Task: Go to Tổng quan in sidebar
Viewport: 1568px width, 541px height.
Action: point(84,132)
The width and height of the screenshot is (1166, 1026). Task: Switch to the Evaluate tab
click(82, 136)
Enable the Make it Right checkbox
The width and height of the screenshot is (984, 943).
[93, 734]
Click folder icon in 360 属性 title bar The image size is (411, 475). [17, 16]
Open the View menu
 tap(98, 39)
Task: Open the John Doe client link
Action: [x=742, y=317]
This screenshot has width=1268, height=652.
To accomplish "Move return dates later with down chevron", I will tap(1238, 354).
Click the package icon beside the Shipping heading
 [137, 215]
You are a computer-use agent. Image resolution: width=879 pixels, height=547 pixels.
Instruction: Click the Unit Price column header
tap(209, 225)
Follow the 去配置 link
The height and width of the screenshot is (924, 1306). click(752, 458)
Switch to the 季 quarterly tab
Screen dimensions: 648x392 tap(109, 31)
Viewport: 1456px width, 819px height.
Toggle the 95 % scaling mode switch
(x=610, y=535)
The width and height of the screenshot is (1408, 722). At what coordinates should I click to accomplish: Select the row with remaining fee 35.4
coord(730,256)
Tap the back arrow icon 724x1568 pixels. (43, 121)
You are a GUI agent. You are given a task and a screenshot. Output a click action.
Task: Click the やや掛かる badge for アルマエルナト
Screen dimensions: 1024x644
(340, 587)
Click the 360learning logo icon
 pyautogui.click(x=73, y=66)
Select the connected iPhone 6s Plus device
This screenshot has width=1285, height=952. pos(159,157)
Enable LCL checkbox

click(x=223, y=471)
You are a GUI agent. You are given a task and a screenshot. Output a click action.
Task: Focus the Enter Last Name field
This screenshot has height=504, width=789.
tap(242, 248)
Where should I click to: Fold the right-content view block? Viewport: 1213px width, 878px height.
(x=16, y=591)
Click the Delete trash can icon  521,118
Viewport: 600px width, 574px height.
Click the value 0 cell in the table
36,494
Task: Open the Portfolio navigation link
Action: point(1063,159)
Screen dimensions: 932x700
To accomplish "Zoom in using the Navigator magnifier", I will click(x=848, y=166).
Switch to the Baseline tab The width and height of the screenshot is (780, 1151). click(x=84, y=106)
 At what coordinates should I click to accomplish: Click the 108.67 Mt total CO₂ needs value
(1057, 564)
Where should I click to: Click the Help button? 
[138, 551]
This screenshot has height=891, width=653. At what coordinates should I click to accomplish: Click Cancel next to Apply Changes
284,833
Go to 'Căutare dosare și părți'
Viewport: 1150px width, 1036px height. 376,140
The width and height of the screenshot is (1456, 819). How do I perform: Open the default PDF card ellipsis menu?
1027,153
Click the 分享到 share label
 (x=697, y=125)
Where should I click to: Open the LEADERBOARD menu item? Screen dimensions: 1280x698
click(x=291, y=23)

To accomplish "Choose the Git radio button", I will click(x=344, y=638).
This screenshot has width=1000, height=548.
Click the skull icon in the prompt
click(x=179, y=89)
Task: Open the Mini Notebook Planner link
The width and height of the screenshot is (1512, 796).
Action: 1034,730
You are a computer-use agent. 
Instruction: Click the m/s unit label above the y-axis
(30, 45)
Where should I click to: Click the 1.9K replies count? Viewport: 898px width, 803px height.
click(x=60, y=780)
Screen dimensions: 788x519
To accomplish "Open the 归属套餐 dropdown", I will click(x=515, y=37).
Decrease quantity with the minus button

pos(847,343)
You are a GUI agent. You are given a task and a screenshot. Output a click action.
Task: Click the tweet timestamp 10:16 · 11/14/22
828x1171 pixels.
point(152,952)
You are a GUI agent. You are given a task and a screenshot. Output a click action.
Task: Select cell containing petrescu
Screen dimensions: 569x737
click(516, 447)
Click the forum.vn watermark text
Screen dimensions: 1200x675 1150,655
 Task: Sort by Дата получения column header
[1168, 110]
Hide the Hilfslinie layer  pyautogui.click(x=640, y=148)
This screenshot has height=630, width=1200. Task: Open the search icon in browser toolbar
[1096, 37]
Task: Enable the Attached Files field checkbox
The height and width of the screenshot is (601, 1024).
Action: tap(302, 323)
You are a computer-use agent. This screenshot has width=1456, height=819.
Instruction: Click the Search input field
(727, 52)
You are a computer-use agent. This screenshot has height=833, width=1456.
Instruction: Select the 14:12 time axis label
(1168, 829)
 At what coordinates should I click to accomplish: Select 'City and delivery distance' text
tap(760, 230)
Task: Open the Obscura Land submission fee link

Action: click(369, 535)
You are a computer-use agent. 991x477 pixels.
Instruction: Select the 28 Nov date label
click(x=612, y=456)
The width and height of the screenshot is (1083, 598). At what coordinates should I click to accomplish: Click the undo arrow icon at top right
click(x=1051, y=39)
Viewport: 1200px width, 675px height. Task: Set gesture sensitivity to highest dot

· · ·

Requirements – Render every line of the records above as a JSON list of strings, one string per line, leaving out the blank lines.

Solution for this task –
[
  "Task: Go to Tổng quan in sidebar",
  "Viewport: 1568px width, 541px height.",
  "Action: point(84,132)",
  "The width and height of the screenshot is (1166, 1026). Task: Switch to the Evaluate tab",
  "click(82, 136)",
  "Enable the Make it Right checkbox",
  "The width and height of the screenshot is (984, 943).",
  "[93, 734]",
  "Click folder icon in 360 属性 title bar The image size is (411, 475). [17, 16]",
  "Open the View menu",
  " tap(98, 39)",
  "Task: Open the John Doe client link",
  "Action: [x=742, y=317]",
  "This screenshot has width=1268, height=652.",
  "To accomplish \"Move return dates later with down chevron\", I will tap(1238, 354).",
  "Click the package icon beside the Shipping heading",
  " [137, 215]",
  "You are a computer-use agent. Image resolution: width=879 pixels, height=547 pixels.",
  "Instruction: Click the Unit Price column header",
  "tap(209, 225)",
  "Follow the 去配置 link",
  "The height and width of the screenshot is (924, 1306). click(752, 458)",
  "Switch to the 季 quarterly tab",
  "Screen dimensions: 648x392 tap(109, 31)",
  "Viewport: 1456px width, 819px height.",
  "Toggle the 95 % scaling mode switch",
  "(x=610, y=535)",
  "The width and height of the screenshot is (1408, 722). At what coordinates should I click to accomplish: Select the row with remaining fee 35.4",
  "coord(730,256)",
  "Tap the back arrow icon 724x1568 pixels. (43, 121)",
  "You are a GUI agent. You are given a task and a screenshot. Output a click action.",
  "Task: Click the やや掛かる badge for アルマエルナト",
  "Screen dimensions: 1024x644",
  "(340, 587)",
  "Click the 360learning logo icon",
  " pyautogui.click(x=73, y=66)",
  "Select the connected iPhone 6s Plus device",
  "This screenshot has width=1285, height=952. pos(159,157)",
  "Enable LCL checkbox",
  "click(x=223, y=471)",
  "You are a GUI agent. You are given a task and a screenshot. Output a click action.",
  "Task: Focus the Enter Last Name field",
  "This screenshot has height=504, width=789.",
  "tap(242, 248)",
  "Where should I click to: Fold the right-content view block? Viewport: 1213px width, 878px height.",
  "(x=16, y=591)",
  "Click the Delete trash can icon  521,118",
  "Viewport: 600px width, 574px height.",
  "Click the value 0 cell in the table",
  "36,494",
  "Task: Open the Portfolio navigation link",
  "Action: point(1063,159)",
  "Screen dimensions: 932x700",
  "To accomplish \"Zoom in using the Navigator magnifier\", I will click(x=848, y=166).",
  "Switch to the Baseline tab The width and height of the screenshot is (780, 1151). click(x=84, y=106)",
  " At what coordinates should I click to accomplish: Click the 108.67 Mt total CO₂ needs value",
  "(1057, 564)",
  "Where should I click to: Click the Help button? ",
  "[138, 551]",
  "This screenshot has height=891, width=653. At what coordinates should I click to accomplish: Click Cancel next to Apply Changes",
  "284,833",
  "Go to 'Căutare dosare și părți'",
  "Viewport: 1150px width, 1036px height. 376,140",
  "The width and height of the screenshot is (1456, 819). How do I perform: Open the default PDF card ellipsis menu?",
  "1027,153",
  "Click the 分享到 share label",
  " (x=697, y=125)",
  "Where should I click to: Open the LEADERBOARD menu item? Screen dimensions: 1280x698",
  "click(x=291, y=23)",
  "To accomplish \"Choose the Git radio button\", I will click(x=344, y=638).",
  "This screenshot has width=1000, height=548.",
  "Click the skull icon in the prompt",
  "click(x=179, y=89)",
  "Task: Open the Mini Notebook Planner link",
  "The width and height of the screenshot is (1512, 796).",
  "Action: 1034,730",
  "You are a computer-use agent. ",
  "Instruction: Click the m/s unit label above the y-axis",
  "(30, 45)",
  "Where should I click to: Click the 1.9K replies count? Viewport: 898px width, 803px height.",
  "click(x=60, y=780)",
  "Screen dimensions: 788x519",
  "To accomplish \"Open the 归属套餐 dropdown\", I will click(x=515, y=37).",
  "Decrease quantity with the minus button",
  "pos(847,343)",
  "You are a GUI agent. You are given a task and a screenshot. Output a click action.",
  "Task: Click the tweet timestamp 10:16 · 11/14/22",
  "828x1171 pixels.",
  "point(152,952)",
  "You are a GUI agent. You are given a task and a screenshot. Output a click action.",
  "Task: Select cell containing petrescu",
  "Screen dimensions: 569x737",
  "click(516, 447)",
  "Click the forum.vn watermark text",
  "Screen dimensions: 1200x675 1150,655",
  " Task: Sort by Дата получения column header",
  "[1168, 110]",
  "Hide the Hilfslinie layer  pyautogui.click(x=640, y=148)",
  "This screenshot has height=630, width=1200. Task: Open the search icon in browser toolbar",
  "[1096, 37]",
  "Task: Enable the Attached Files field checkbox",
  "The height and width of the screenshot is (601, 1024).",
  "Action: tap(302, 323)",
  "You are a computer-use agent. This screenshot has width=1456, height=819.",
  "Instruction: Click the Search input field",
  "(727, 52)",
  "You are a computer-use agent. This screenshot has height=833, width=1456.",
  "Instruction: Select the 14:12 time axis label",
  "(1168, 829)",
  " At what coordinates should I click to accomplish: Select 'City and delivery distance' text",
  "tap(760, 230)",
  "Task: Open the Obscura Land submission fee link",
  "Action: click(369, 535)",
  "You are a computer-use agent. 991x477 pixels.",
  "Instruction: Select the 28 Nov date label",
  "click(x=612, y=456)",
  "The width and height of the screenshot is (1083, 598). At what coordinates should I click to accomplish: Click the undo arrow icon at top right",
  "click(x=1051, y=39)",
  "Viewport: 1200px width, 675px height. Task: Set gesture sensitivity to highest dot"
]